◆ Excerpted text:
The soft-spoken girl is among dozens of Yazidi women and girls who were abducted by IS from their ancestral Iraqi home of Sinjar in 2014, then enslaved, systematically raped, or married off by force to jihadists.

Many remain missing, despite hopes they would be found after the Kurdish-led Syrian Democratic Forces and the US-led coalition declared the IS proto-state defeated in March last year.

Layla was forcibly taken from Sinjar aged just 10 years old, and later married off to a 21-year old Iraqi IS fighter from Tal Afar -- a man she said treated her like a "proper wife".

She lived alongside her husband in several of the group's Syria strongholds until he was killed last year in the village of Baghouz near the Iraqi border, where IS fighters made their last stand.

- Laying low -

Newly widowed, Layla found herself among the hundreds of thousands of people who flooded out of the former IS bastion, after months of bombardment.

They were taken to the Kurdish-run Al-Hol camp, now home to thousands of IS wives and their children, including many who are still committed to the group's extremist beliefs.

Fearing for her safety, she kept the fact that she was a Yazidi a secret, telling only one person she had met in the destitute settlement -– a woman belonging to the same minority.

◆ Data extract:
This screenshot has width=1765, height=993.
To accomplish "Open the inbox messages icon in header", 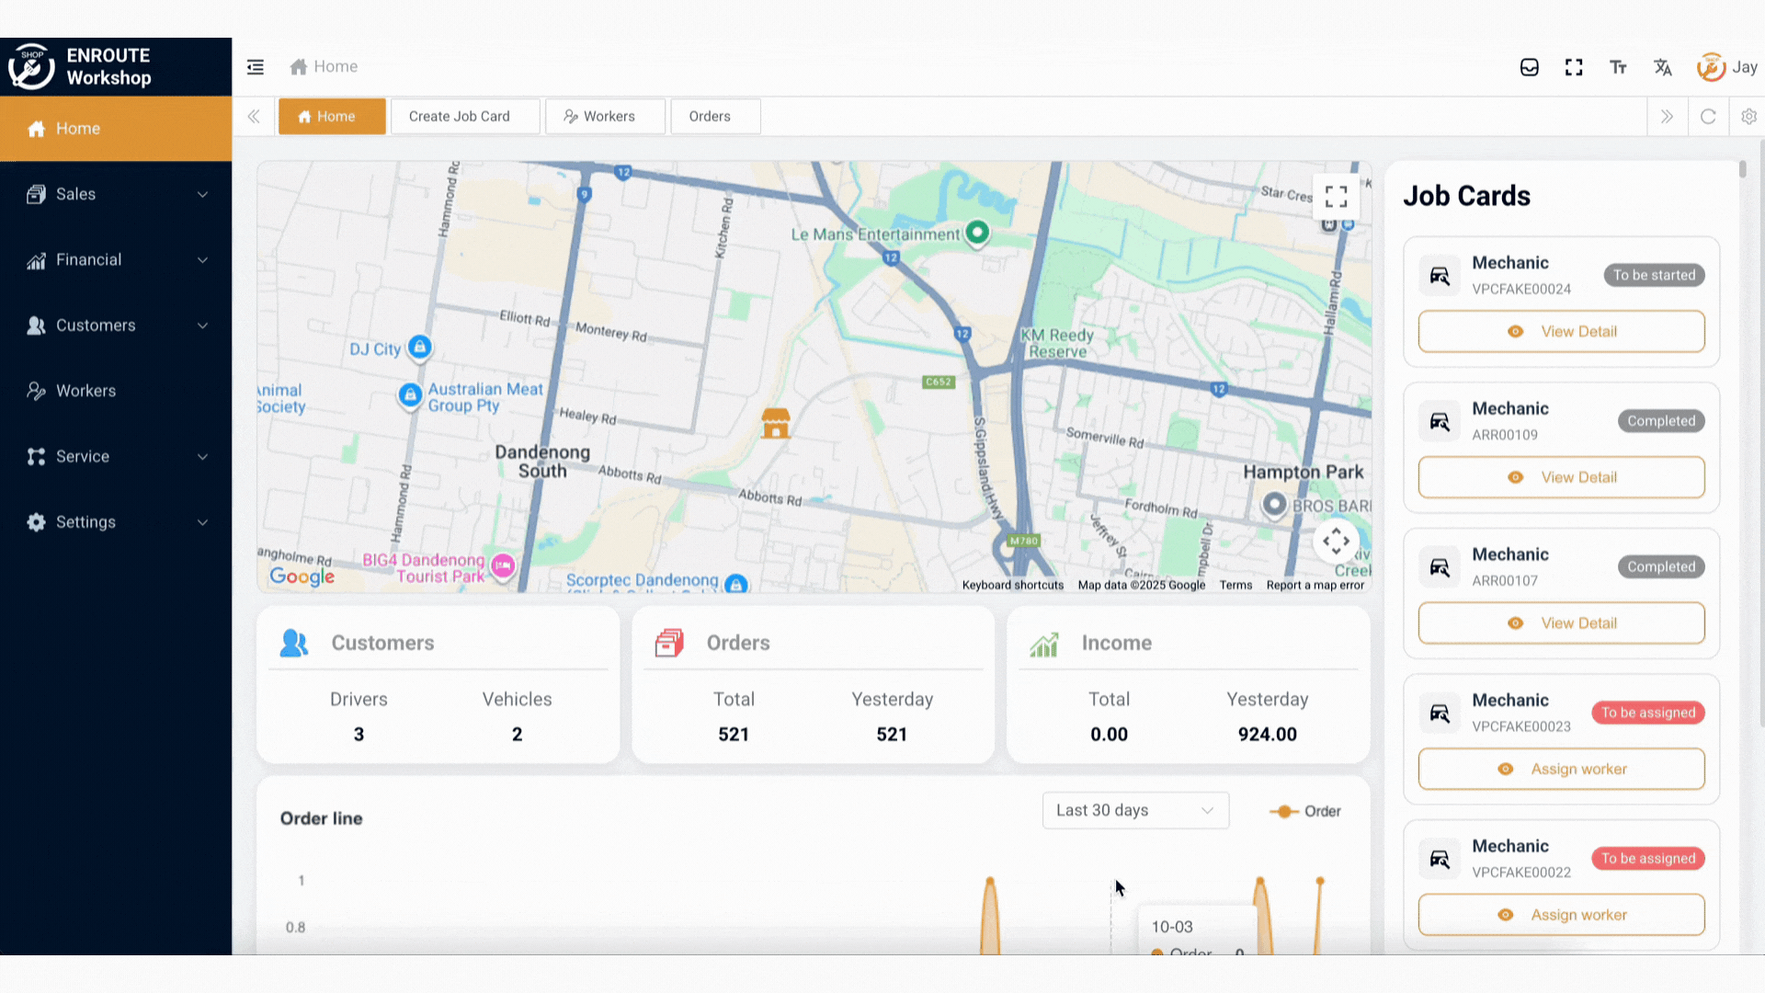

◆ Task list:
(1) List every town, village, and camp named in the article on the abducted Yazidi girl.
(2) Pick up the article on the abducted Yazidi girl after its final sentence and continue it.
The data has no connection to the article on the abducted Yazidi girl.

◆ Per-task outputs:
(1) Sinjar, Tal Afar, Baghouz, Al-Hol camp

(2)
The jihadists "used to scare us and tell us the Kurds would kill us if we told them who we really were," said Layla, who later realised this was not true.

When her Yazidi friend from Al-Hol returned to Iraqi Kurdistan last year with help from Kurdish authorities, she managed to track down Layla's family and helped them connect with their long-lost daughter via Facebook.

Layla says she received the first message from her parents five months ago, and now they exchange text messages on a daily basis.

"I speak to my family every day over WhatsApp and we exchange pictures and I get to check up on them," she said.

For around a month, Layla has been staying with a Syrian Yazidi family.

The family head, an official with the Yazidi House organisation, has been helping to organise her reunion with her parents and siblings, who are living in a displacement camp in Iraq's northern Dohuk province.

But it remains to be seen when this repatriation will happen.

"There is nothing we can do," said Ali Kheder, of the Yazidis' Higher Spiritual Council, the group's highest religious body.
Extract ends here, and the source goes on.